“A man after my own heart” has become an English idiom. It refers to one with whom we have an affinity. A bond. A kindred spirit. It is an endearing expression that speaks to someone who shares similar tastes.
Bible students quickly relate to the statement regarding King David. When Saul disobeyed God, the prophet Samuel told him that God was removing him from the throne and replacing him with another King. He said, “The Lord has sought for Himself a man after His own heart.” Paul also referenced it in Acts 13:22.

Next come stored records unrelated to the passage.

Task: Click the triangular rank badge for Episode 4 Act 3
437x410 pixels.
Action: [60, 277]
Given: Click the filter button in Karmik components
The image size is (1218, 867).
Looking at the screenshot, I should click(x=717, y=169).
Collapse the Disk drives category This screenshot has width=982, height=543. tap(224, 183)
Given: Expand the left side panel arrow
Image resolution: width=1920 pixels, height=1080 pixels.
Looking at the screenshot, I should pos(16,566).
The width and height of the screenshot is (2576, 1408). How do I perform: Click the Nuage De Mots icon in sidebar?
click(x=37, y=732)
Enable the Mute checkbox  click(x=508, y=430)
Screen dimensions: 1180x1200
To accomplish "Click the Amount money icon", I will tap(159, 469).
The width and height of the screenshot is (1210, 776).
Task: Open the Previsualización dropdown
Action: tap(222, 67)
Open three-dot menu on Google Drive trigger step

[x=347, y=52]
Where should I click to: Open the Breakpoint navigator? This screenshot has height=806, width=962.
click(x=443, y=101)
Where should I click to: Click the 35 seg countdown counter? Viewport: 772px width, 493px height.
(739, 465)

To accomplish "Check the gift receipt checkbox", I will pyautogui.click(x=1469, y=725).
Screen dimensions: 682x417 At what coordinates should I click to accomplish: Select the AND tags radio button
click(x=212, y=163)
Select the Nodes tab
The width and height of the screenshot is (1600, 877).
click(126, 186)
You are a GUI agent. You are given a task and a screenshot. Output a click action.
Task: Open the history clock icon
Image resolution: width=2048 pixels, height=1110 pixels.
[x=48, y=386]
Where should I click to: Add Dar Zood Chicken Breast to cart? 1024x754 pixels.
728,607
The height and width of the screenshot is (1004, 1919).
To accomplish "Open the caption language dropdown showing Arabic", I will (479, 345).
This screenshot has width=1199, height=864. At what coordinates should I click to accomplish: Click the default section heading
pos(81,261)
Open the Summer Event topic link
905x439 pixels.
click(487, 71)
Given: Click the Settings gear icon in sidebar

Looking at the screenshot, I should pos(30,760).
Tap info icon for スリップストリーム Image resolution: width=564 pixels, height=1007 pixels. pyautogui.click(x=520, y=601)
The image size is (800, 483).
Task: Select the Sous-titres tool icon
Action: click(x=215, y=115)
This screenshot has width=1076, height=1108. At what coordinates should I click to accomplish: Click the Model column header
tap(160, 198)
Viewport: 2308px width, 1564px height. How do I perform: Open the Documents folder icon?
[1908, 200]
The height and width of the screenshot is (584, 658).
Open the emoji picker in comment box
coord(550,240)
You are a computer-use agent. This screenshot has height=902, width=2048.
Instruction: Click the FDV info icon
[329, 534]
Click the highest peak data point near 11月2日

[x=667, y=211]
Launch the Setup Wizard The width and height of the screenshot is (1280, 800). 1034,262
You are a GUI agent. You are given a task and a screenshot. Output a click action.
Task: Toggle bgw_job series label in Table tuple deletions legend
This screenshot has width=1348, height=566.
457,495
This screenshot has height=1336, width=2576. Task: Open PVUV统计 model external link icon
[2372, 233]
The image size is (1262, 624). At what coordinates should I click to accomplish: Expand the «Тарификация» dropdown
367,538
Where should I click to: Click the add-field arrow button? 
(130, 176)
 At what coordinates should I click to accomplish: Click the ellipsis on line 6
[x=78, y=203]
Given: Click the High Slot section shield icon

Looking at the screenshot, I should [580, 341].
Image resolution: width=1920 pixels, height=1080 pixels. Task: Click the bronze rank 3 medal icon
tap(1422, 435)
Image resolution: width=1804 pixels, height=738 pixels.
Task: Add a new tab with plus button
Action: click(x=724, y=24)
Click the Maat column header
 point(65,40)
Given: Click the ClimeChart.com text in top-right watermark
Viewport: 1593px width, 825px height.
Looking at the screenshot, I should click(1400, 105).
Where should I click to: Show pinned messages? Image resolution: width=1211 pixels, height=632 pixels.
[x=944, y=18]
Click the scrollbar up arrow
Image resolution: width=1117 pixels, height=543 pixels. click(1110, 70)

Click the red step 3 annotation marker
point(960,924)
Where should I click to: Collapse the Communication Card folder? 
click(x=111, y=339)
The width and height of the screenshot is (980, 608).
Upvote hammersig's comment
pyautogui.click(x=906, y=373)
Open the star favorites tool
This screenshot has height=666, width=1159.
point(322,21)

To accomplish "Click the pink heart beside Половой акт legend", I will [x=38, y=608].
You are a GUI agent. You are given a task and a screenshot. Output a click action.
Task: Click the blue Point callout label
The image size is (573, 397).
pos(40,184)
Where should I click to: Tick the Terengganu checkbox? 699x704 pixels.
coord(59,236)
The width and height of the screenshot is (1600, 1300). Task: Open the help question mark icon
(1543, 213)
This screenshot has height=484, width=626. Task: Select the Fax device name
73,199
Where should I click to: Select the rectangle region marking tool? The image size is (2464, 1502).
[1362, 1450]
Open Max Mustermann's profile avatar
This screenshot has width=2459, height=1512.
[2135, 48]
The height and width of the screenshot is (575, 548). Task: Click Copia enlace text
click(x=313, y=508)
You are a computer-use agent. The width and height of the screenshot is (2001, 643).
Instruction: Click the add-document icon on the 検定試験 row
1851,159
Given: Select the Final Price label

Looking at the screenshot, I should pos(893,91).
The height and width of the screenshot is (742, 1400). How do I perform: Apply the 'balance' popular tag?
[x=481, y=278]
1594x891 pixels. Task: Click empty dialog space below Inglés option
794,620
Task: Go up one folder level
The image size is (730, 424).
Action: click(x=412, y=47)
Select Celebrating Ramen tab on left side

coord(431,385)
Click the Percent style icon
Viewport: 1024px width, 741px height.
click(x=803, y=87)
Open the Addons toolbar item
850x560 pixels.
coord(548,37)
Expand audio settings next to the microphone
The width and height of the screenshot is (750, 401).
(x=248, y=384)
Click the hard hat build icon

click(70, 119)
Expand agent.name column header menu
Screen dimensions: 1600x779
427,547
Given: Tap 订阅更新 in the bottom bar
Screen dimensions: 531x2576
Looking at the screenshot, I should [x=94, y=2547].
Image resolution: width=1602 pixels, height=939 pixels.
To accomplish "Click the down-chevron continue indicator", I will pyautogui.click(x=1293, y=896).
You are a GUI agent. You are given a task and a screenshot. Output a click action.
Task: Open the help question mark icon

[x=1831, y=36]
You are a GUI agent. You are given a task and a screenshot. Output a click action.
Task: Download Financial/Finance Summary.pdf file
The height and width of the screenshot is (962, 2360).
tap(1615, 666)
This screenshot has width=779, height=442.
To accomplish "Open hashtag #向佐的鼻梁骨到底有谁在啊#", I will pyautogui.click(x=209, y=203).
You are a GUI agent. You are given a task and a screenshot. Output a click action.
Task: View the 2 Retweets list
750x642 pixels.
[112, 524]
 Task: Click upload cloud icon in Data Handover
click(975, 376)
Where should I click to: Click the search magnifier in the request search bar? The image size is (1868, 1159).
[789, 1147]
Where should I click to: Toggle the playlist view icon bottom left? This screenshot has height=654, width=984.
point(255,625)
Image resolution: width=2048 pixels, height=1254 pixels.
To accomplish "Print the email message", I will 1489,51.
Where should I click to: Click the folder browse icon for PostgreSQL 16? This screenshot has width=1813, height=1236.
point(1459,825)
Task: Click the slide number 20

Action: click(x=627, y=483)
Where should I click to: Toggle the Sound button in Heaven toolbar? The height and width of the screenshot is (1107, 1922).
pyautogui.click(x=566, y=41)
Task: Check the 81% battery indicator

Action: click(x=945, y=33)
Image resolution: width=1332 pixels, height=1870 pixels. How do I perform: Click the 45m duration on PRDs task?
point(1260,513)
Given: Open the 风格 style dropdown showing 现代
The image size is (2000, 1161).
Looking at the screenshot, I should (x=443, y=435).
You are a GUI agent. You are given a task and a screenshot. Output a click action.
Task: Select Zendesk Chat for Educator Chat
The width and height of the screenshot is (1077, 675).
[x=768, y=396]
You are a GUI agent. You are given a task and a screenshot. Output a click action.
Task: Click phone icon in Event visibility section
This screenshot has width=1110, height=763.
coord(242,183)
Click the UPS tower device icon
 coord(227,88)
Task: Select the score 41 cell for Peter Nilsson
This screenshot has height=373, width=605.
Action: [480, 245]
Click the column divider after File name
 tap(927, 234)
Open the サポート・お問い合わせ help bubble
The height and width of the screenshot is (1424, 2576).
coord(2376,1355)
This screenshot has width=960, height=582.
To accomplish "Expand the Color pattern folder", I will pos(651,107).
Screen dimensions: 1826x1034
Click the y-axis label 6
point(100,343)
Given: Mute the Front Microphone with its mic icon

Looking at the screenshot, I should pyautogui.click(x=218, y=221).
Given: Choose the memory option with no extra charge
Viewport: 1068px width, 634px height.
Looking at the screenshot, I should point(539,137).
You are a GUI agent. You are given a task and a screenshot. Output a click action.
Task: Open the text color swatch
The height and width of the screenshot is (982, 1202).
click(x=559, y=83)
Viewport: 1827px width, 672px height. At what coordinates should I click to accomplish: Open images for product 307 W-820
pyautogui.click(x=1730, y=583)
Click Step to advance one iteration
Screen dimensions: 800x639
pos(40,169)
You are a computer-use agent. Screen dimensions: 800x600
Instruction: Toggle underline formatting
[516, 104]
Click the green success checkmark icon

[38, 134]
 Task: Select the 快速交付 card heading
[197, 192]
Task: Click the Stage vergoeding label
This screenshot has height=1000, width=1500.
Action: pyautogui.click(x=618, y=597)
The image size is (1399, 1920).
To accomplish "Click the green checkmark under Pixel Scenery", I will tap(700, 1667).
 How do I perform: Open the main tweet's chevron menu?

This week at the Florida College Lectures the theme is Lessons from the Kings of Israel and Judah. In the first three days King David has been referenced several times.
On Monday evening Rickie Jenkins presented a powerful message showing how that Jesus Christ was the fulfillment of the Davidic prophecy from Ezekiel 37:24. On Tuesday Gary Wilemon spoke on this very topic: “David: A Man After God’s Own Heart.” I noticed the teen session had a lesson on David as an example of a man who trusted in God. Other speakers have also mentioned David.
Why so much emphasis on David?
He was indeed the greatest of all of Israel’s Kings. He courageously killed Goliath. He demonstrated courage. Strength. But also humility. He was the Shepherd boy who became King. He was “sweet singer of Israel.” He was the mighty warrior. He was the one person who became the metaphor for the coming Messiah!
But what made him “a man after God’s own heart?” And what can we learn from him? Let me suggest four things. David……
(1) Loved The Word of God
“O how I love your law! It is my mediation all the day” (Ps. 119:97)
The Psalms are a testament for his feeling for the Word. Psalm 119 is one of the great chapters in the Bible extolling the benefits and beauty of God’s Word.
To be a person with a heart for God, we must get into the Word. Read it. Meditate on it. Exalt it.
(2) Hid the Word of God in His Heart
“Your Word have I hid in my heart that I might not sin against you” (Ps. 119:11)
David’s love for the Word was not external. He internalized it. Hid it. Stored it up in his heart.
Too often it’s easy to give “lip service” to the Bible without allowing it to sink deeply into our hearts. Without applying it. And making it a part of our lives. God’s man or woman allows the Word to take residence in the heart.
(3) Confessed His Sins
“For I acknowledge my transgression and my sin is ever before me” (Ps. 51:3)
As great as David was, he was not a perfect man. His adulterous sin with Bathsheba and its subsequent cover up was the greatest failure of David’s life. He wonders “How?” “Why?” “What happened?” The obvious answer is that he was an imperfect man subject to the same temptations and lust we all are.
But he admitted, “I have sinned.” He genuinely repented in bitter tears and heaviness of heart. Psalm 51 is a great example for us to apply when we fall short of God’s standard. A person after God’s own heart admits his sins. Repents. And seeks restoration.
(4) Loved to Praise God
“I will praise you; for I am fearfully and wonderfully made: marvelous are Your works” (Ps. 139:14)
The Psalms are filled with God-directed praise. The heart of God’s man or woman exalts, honors and glorifies God. He is our Creator. Our Father. And our Provider and Sustainer. Praise God!
But even deeper than all of these discernible qualities, David possessed an intimate relationship with God. David said, As the deer pants for the water brooks, So pants my soul for You, O God. My soul thirsts for God, for the living God.” (Ps 42:1-2)
To really be a person “after God’s own heart,” we must possess what Mike Cope called ‘a holy hunger.” A passion. A reliance. A craving. Like David, may God satisfy our spiritual hunger. May our souls thirst in HIM. And may we seek to be a person “after God’s own heart.”